O país do referendo de 30 de Agosto de 1999
Ia recordar a beleza daquele dia em que éramos todos timorenses esperançados, unidos em torno de um sonho. Nesse dia, ninguém queria saber se eram puros, mestiços, se eram filhos, pais ou cônjuges de timorenses. Nesse dia ninguém ousaria sequer imaginar que poderia não ser no devir dos tempos considerado timorense. Não. Era bem o tempo dos sonhos e, por isso, éramos todos timorenses, sabíamo-lo!
Naquele dia, o Jardim Constantino em Lisboa encheu-se de uns dois ou três milhares de pessoas - muitas das quais não se viam há dezenas de anos, desde os bancos de escola - ligados pelo sonho de Timor independente. Sabíamos que todos os votos contavam para conseguir torná-lo realidade! Sentíamo-nos vencedores e estávamos impantes de orgulho da nossa condição timorense!
Passaram sete anos. O Timor de hoje traz muita dor. Dores provocadas por nós próprios, timorenses, cidadãos deste país que deixámos cair por terra todos os sonhos acumulados por longos anos de sofrimento e tornados autênticos, verdadeiros, naquele dia radioso de 30 de Agosto de 1999!
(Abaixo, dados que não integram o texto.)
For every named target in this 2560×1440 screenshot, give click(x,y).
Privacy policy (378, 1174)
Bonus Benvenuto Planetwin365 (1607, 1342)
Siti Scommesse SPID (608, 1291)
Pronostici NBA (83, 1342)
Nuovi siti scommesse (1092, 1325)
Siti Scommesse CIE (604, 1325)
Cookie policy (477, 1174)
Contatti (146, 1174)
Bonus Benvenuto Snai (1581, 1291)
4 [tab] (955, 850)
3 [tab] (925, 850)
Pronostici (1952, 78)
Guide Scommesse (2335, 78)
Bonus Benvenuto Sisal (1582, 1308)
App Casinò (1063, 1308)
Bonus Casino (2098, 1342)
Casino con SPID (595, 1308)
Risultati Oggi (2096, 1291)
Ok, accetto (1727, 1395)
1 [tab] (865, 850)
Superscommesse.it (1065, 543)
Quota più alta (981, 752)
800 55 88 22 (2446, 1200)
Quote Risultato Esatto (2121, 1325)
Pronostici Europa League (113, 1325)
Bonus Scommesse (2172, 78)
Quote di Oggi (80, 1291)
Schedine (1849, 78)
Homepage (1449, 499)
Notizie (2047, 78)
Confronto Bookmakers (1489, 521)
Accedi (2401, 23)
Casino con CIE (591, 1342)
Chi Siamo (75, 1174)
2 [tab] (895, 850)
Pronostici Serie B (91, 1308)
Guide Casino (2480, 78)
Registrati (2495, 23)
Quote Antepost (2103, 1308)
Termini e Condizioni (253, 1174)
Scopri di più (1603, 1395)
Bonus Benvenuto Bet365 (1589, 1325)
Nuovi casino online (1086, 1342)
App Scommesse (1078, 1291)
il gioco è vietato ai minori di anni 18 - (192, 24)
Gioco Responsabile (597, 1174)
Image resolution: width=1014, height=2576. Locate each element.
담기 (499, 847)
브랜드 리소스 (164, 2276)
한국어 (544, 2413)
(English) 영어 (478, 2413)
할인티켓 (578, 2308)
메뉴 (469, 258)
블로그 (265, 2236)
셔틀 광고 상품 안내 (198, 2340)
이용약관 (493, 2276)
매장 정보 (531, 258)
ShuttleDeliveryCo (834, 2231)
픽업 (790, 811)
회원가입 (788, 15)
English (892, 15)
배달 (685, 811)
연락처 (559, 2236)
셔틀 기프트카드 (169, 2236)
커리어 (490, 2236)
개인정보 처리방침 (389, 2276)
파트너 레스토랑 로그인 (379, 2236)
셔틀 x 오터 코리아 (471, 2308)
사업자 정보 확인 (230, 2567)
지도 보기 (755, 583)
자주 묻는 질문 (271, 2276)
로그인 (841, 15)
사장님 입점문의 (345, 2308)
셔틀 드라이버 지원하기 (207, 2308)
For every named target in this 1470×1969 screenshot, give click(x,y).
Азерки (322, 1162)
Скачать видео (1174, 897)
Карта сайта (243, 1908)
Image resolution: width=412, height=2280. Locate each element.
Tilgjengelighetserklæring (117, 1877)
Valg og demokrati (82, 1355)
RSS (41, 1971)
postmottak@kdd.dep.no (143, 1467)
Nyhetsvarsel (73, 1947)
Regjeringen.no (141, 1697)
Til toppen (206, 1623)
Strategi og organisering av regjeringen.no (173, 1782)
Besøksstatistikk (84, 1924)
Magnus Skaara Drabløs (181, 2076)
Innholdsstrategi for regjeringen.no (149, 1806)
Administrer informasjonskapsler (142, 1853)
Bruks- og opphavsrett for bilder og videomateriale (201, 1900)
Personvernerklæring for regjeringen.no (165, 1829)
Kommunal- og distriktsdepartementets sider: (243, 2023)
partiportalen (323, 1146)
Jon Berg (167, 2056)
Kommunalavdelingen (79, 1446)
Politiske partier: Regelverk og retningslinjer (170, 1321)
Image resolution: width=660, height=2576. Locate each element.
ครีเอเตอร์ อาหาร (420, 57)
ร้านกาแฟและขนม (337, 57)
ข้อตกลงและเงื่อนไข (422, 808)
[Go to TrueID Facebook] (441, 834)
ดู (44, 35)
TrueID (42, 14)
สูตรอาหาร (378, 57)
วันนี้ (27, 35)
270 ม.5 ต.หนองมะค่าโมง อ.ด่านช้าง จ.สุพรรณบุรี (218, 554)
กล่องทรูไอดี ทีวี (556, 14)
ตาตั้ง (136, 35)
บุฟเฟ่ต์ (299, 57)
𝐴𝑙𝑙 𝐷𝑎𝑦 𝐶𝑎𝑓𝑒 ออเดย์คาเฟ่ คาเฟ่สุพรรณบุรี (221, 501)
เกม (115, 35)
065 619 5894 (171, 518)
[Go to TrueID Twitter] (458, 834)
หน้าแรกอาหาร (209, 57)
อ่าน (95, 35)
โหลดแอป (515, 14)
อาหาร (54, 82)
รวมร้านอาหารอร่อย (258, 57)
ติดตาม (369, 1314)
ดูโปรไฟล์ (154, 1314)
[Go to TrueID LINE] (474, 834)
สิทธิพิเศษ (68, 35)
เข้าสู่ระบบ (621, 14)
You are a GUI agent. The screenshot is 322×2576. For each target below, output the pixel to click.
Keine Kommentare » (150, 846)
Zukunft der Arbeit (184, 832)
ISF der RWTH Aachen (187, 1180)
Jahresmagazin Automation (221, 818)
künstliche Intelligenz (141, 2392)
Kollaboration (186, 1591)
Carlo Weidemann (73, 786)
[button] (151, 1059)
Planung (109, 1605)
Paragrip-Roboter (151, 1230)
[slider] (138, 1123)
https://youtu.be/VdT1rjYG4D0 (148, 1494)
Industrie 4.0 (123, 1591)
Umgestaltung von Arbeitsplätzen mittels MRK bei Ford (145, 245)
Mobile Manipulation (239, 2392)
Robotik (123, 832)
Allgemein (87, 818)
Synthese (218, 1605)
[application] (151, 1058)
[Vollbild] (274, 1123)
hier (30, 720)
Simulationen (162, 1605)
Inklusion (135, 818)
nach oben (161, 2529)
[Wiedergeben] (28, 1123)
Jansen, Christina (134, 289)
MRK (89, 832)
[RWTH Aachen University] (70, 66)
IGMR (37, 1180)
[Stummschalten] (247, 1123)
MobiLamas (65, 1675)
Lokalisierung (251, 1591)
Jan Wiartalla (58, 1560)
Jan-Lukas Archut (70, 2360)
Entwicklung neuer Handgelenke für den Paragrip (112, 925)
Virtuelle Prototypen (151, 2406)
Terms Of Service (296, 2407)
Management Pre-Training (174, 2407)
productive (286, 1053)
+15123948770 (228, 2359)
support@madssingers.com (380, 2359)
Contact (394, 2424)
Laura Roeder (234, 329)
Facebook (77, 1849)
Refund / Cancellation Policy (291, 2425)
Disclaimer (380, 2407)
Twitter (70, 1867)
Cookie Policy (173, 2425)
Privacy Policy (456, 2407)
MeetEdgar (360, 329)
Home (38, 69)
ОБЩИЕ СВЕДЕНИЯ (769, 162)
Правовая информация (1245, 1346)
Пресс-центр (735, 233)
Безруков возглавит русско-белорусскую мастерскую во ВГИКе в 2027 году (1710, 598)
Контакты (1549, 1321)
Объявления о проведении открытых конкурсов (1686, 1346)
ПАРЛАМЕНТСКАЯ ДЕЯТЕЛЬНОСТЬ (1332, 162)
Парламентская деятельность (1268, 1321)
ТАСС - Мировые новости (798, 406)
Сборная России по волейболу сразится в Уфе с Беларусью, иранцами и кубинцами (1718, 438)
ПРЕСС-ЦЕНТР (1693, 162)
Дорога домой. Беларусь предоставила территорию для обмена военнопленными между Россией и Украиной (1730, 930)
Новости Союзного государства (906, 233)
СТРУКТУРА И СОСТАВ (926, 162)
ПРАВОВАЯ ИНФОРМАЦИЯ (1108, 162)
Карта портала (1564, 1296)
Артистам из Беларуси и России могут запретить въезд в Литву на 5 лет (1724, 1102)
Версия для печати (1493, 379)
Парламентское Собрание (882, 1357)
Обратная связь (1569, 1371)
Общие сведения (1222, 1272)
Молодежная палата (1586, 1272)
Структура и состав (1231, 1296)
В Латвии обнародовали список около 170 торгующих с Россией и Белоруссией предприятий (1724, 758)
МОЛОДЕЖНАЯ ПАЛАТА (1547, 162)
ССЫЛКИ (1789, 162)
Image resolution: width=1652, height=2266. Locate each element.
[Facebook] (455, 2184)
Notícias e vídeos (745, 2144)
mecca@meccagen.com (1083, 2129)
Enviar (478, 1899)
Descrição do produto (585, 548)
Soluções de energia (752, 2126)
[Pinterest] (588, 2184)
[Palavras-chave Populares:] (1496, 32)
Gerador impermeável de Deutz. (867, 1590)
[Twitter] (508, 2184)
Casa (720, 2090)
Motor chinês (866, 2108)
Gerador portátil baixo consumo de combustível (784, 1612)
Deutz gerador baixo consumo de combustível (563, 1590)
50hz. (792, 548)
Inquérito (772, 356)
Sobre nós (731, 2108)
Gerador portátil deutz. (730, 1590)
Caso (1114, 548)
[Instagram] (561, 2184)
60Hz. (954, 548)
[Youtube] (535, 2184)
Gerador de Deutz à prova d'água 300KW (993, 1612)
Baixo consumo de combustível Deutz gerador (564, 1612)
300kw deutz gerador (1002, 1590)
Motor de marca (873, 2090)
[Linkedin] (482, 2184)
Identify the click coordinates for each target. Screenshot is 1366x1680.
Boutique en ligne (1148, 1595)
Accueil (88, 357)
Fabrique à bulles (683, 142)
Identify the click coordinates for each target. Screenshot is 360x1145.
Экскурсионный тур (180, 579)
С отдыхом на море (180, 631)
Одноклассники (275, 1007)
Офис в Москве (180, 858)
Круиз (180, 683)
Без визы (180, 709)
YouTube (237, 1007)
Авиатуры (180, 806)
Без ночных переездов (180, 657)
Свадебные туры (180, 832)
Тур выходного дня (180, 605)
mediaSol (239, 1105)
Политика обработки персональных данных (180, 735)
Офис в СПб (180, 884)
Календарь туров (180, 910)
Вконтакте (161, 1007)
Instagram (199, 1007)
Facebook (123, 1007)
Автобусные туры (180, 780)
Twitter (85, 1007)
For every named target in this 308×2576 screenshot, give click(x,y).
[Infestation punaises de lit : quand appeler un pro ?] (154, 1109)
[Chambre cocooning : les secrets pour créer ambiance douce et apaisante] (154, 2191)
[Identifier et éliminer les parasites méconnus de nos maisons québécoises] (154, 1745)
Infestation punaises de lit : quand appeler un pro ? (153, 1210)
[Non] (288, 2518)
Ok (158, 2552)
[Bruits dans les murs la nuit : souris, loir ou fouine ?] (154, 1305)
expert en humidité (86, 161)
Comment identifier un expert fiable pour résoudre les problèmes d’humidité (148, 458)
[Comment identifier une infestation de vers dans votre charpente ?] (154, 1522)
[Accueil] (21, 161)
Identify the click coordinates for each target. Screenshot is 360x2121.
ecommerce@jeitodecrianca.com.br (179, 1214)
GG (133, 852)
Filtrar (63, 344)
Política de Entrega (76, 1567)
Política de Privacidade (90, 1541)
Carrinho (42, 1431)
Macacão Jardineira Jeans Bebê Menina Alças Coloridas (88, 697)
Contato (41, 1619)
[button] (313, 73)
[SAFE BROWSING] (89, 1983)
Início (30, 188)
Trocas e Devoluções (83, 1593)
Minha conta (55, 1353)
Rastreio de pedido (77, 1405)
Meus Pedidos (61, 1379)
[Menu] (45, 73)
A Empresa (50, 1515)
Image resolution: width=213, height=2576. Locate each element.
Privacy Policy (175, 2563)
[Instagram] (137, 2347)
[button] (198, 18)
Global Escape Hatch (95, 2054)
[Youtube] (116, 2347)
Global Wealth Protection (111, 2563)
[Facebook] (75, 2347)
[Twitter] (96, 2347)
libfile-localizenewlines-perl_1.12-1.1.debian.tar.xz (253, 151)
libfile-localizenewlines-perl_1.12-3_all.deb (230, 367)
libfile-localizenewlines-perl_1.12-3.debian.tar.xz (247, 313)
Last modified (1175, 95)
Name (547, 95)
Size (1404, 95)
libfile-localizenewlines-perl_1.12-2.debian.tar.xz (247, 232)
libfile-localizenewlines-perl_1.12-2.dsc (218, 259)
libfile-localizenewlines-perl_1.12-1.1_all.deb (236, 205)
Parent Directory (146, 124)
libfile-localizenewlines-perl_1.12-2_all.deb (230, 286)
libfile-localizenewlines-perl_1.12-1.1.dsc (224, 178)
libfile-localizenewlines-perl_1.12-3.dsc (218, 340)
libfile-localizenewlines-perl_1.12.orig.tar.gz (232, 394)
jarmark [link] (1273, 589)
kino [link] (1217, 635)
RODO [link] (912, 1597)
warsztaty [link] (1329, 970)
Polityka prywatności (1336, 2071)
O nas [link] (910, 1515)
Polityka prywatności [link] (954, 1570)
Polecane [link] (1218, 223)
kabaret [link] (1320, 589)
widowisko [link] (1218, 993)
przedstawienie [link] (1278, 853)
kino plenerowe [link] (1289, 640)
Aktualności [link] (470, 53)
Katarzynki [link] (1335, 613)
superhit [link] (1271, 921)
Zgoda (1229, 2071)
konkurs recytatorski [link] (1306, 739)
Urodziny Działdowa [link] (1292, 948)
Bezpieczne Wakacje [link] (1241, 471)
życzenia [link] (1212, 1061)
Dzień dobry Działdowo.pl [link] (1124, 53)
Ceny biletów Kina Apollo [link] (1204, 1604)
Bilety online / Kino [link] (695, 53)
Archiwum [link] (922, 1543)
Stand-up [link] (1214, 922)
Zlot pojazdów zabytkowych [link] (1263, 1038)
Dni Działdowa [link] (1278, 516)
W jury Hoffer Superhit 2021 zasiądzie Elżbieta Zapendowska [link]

Sete anos depois, são cidadãos de Timor-Leste aqueles que têm a sorte de conseguir o passaporte de Timor-Leste à primeira sem os habituais problemas que surgem do nada, por nada e para nada que não seja complicar a vida de quem é e se sente timorense; Cidadãos timorenses são os que vencem pela persistência a luta da multiplicação ad eternum de requisitos exigidos de acordo com a simpatia ou a antipatia do funcionário pelo requerente da cidadania que, para conseguir o que lhe cabe por direito próprio, quase tem de pôr-se de joelhos para a “obter”, à cidadania avaramente concedida quando não sobra mais nenhuma desculpa para adiar a dádiva, presente do zeloso manga de alpaca vestido de deus de coisa nenhuma…
Sete anos que são passados, estamos assim na vida, sem orgulho, tristes, abatidos, displicentemente esperando que a calma se mantenha por mais uma hora. Entregues ao gozo do momento que se vive porque no segundo seguinte pode acontecer tudo.
Hoje, era dia de festa, relativa, discreta, mas mesmo assim, festa. O jardim do Palácio do Governo engalanou-se com faixas apelando à unidade, reiterando a certeza de um só Timor, um só povo…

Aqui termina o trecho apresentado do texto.